3. Il ressort des termes de l'arrêté attaqué que la commission départementale du titre de séjour a émis, le 21 mai 2024, un avis sur le droit au séjour de M. A. Le préfet des

Côtes-d'Armor, qui n'a pas produit de mémoire en défense, n'établit par aucune pièce avoir convoqué l'intéressé dans le délai légal requis ni même lui avoir adressé cette convocation.

Un tel vice de procédure est de nature à priver l'intéressé d'une garantie. Par suite, M. A est fondé à soutenir que l'arrêté en litige est intervenu à l'issue d'une procédure irrégulière.

4. Il résulte de ce qui précède, sans qu'il soit besoin d'examiner les autres moyens de la requête, que M. A est fondé à solliciter l'annulation de la décision par laquelle le préfet des Côtes-d'Armor a refusé de lui délivrer un titre de séjour. Par voie de conséquence, les décisions par lesquelles le préfet des Côtes-d'Armor l'a obligé à quitter le territoire français, a fixé un délai de départ volontaire de trente jours et a fixé le pays à destination duquel il est susceptible d'être reconduit d'office doivent également être annulées.

Sur les conclusions à fin d'injonction :

5. Eu égard au motif d'annulation retenu, le présent jugement implique que l'autorité administrative procède au réexamen de la demande d'admission au séjour de M. A,

après avoir consulté la commission du titre de séjour, en lui délivrant, dans cette attente, une autorisation provisoire de séjour. Il y a donc lieu d'enjoindre au préfet des Côtes-d'Armor, ou à tout autre préfet territorialement compétent, de procéder dans un délai de trois mois à compter de la notification du présent jugement au réexamen de la situation de M. A et de délivrer à celui-ci, dans l'attente, une autorisation provisoire de séjour.

Sur les frais liés au litige :

6. Il y a lieu, en application des dispositions de l'article L. 761-1 du code de justice administrative, de mettre à la charge de l'État, partie perdante, le versement à M. A d'une somme de 1 000 euros.

D E C I D E :

Article 1er : L'arrêté du préfet des Côtes-d'Armor du 4 septembre 2024 est annulé.

Article 2 : Il est enjoint au préfet des Côtes-d'Armor de réexaminer la demande de M. A dans un délai de trois mois et de lui délivrer, dans cette attente, une autorisation provisoire de séjour.

Article 3 : L'État versera à M A une somme de 1 000 euros en application des dispositions de l'article L. 761-1 du code de justice administrative.
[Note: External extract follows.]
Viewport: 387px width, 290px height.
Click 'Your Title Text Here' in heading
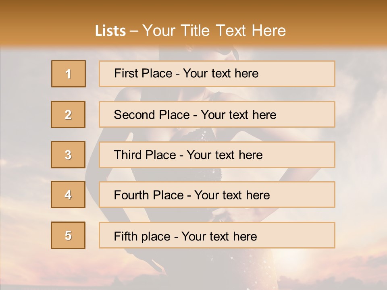pyautogui.click(x=214, y=31)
Article 4 : Le présent jugement sera notifié à M. B A et au préfet des

Côtes-d'Armor.

Délibéré après l'audience du 12 décembre 2024, à laquelle siégeaient :

M. Descombes, président,

M. Le Roux, premier conseiller,

M. Le Bonniec, premier conseiller.

Rendu public par mise à disposition au greffe le 24 décembre 2024.

Le rapporteur,

Signé

P. Le Roux

Le président

Signé

G. Descombes

La greffière,

Signé

L. Garval

La République mande et ordonne au ministre de l'intérieur, en ce qui le concerne, ou à tous commissaires de justice à ce requis, en ce qui concerne les voies de droit commun contre les parties privées, de pourvoir à l'exécution de la présente décision.